* [About this task]:
Look at the entries below and reproduce them exactly.
** Opening Stored data block **
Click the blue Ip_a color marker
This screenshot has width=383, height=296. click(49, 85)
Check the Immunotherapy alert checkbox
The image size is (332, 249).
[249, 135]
** Closing Stored data block **
* [Response to the exercise]:
Click the blue Ip_a color marker
This screenshot has width=383, height=296. click(49, 85)
Check the Immunotherapy alert checkbox
The image size is (332, 249).
[249, 135]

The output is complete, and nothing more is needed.